## Exercise description
Tally every line in the entries below that holds "Show", then give only the total.

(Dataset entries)
"""
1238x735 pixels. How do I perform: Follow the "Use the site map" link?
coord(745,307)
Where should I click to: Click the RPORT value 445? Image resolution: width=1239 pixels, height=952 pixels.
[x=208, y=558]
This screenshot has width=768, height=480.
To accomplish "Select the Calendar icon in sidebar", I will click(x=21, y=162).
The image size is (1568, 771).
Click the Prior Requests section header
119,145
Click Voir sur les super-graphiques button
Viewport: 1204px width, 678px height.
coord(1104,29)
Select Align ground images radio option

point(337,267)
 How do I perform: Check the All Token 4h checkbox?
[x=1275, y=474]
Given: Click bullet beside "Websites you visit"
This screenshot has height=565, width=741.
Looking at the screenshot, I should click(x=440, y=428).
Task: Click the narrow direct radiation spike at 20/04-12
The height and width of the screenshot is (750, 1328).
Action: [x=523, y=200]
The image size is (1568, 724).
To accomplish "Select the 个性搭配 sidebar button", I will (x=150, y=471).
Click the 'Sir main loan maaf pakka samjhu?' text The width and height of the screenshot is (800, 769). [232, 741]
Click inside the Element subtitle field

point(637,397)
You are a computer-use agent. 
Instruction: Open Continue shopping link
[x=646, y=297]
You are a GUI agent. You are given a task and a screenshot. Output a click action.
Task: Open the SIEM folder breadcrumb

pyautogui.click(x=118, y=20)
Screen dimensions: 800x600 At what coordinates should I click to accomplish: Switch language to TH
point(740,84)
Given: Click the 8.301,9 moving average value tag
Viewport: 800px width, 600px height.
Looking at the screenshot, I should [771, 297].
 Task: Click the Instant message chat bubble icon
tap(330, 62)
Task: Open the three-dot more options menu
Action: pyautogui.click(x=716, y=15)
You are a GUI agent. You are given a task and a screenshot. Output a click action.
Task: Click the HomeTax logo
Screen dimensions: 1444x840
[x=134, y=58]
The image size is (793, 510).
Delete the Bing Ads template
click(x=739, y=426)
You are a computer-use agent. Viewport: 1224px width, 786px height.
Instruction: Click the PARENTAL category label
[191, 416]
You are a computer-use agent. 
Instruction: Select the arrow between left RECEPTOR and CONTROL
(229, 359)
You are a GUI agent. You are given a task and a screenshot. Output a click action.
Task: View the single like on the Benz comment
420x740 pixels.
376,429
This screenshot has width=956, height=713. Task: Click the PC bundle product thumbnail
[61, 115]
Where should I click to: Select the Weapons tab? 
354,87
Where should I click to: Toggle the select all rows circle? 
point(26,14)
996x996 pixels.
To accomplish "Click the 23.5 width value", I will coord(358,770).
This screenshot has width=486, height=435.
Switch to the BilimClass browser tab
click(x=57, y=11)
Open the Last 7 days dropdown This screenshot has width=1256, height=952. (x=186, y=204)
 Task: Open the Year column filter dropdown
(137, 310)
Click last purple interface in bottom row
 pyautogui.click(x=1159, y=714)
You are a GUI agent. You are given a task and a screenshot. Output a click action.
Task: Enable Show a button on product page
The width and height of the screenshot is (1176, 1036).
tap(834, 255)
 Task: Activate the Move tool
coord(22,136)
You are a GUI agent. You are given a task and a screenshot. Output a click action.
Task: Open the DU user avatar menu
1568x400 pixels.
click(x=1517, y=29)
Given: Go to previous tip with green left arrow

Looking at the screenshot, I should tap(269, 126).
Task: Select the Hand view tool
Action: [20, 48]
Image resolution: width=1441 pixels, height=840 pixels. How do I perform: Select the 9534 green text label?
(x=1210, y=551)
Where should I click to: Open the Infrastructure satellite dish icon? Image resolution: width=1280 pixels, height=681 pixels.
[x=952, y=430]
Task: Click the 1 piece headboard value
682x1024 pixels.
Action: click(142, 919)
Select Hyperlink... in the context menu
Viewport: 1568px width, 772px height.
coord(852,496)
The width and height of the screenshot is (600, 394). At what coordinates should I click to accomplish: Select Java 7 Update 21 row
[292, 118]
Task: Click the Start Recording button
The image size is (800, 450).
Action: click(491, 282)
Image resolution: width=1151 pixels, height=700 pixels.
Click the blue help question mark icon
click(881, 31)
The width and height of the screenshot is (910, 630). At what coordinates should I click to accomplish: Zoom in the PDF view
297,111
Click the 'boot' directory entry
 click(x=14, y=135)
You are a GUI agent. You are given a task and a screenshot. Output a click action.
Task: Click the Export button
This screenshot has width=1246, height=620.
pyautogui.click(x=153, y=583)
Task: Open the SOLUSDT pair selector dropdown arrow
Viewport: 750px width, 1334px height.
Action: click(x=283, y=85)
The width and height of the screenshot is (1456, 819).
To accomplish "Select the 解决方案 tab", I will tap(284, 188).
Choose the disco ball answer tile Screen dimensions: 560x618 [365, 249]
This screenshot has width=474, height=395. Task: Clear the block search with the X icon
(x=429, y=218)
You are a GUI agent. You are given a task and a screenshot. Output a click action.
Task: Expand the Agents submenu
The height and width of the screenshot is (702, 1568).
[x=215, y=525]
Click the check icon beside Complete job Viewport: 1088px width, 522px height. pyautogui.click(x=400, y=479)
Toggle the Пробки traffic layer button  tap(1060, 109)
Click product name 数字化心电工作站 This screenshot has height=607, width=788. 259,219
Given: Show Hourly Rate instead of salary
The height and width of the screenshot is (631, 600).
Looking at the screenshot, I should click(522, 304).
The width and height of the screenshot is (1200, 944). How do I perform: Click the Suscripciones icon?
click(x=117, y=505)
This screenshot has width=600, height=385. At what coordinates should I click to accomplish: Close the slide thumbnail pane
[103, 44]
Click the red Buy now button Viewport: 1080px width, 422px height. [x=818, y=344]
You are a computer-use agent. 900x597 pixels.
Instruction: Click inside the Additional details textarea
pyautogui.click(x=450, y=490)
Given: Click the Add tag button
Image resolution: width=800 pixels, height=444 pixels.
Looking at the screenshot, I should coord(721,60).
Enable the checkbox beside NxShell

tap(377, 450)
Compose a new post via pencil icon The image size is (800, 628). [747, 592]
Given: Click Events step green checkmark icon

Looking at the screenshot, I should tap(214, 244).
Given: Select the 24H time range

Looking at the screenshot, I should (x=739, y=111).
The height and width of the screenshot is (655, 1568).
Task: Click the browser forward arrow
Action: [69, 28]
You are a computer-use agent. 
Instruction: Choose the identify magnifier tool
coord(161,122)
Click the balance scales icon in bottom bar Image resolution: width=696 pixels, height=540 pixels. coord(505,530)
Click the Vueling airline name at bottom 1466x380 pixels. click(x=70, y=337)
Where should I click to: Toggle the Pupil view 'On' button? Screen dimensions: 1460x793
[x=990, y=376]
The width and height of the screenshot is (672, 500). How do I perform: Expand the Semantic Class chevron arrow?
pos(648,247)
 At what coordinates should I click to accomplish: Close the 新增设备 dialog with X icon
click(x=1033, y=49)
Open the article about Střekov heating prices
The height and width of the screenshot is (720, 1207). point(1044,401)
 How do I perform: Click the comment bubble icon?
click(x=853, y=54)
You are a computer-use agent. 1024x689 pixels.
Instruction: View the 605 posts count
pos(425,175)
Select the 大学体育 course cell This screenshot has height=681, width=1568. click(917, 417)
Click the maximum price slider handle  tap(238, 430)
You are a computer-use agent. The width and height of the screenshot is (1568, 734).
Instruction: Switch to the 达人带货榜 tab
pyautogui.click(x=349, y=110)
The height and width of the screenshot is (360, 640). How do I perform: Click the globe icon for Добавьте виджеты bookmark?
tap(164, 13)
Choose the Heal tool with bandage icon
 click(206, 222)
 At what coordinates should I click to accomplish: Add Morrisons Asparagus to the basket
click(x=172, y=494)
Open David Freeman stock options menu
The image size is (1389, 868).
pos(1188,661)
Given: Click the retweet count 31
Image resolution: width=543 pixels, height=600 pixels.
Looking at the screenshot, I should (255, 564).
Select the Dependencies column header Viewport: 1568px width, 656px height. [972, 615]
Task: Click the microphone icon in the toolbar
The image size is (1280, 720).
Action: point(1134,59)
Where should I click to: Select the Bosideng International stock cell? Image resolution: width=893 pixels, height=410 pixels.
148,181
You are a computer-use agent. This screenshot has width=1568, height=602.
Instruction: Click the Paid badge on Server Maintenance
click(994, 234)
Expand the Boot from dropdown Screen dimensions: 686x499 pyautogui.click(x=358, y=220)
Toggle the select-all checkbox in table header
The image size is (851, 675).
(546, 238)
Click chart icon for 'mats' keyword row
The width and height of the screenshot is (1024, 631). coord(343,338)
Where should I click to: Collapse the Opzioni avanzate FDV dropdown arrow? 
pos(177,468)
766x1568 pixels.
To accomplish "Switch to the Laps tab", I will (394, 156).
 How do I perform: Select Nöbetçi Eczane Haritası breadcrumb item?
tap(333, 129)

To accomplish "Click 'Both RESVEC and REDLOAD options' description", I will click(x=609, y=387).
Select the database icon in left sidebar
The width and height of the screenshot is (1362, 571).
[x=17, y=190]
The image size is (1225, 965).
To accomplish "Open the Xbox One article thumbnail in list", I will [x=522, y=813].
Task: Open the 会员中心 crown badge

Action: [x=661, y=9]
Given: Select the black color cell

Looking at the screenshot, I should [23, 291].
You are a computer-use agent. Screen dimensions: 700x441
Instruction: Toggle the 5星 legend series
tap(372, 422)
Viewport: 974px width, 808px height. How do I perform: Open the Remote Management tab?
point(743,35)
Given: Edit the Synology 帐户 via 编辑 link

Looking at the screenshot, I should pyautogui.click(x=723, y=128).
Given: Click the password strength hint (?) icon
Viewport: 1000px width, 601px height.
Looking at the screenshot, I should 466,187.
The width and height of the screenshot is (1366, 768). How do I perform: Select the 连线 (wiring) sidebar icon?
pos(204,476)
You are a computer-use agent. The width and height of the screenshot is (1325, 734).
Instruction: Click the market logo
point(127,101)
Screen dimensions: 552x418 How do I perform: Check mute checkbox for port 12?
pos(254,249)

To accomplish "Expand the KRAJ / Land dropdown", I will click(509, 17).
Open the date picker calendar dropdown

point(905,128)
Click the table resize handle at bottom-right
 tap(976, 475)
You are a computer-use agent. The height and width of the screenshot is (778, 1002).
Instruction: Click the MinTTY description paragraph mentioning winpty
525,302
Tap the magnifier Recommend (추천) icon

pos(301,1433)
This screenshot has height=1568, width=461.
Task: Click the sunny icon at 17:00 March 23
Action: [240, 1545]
"""
## Task output
2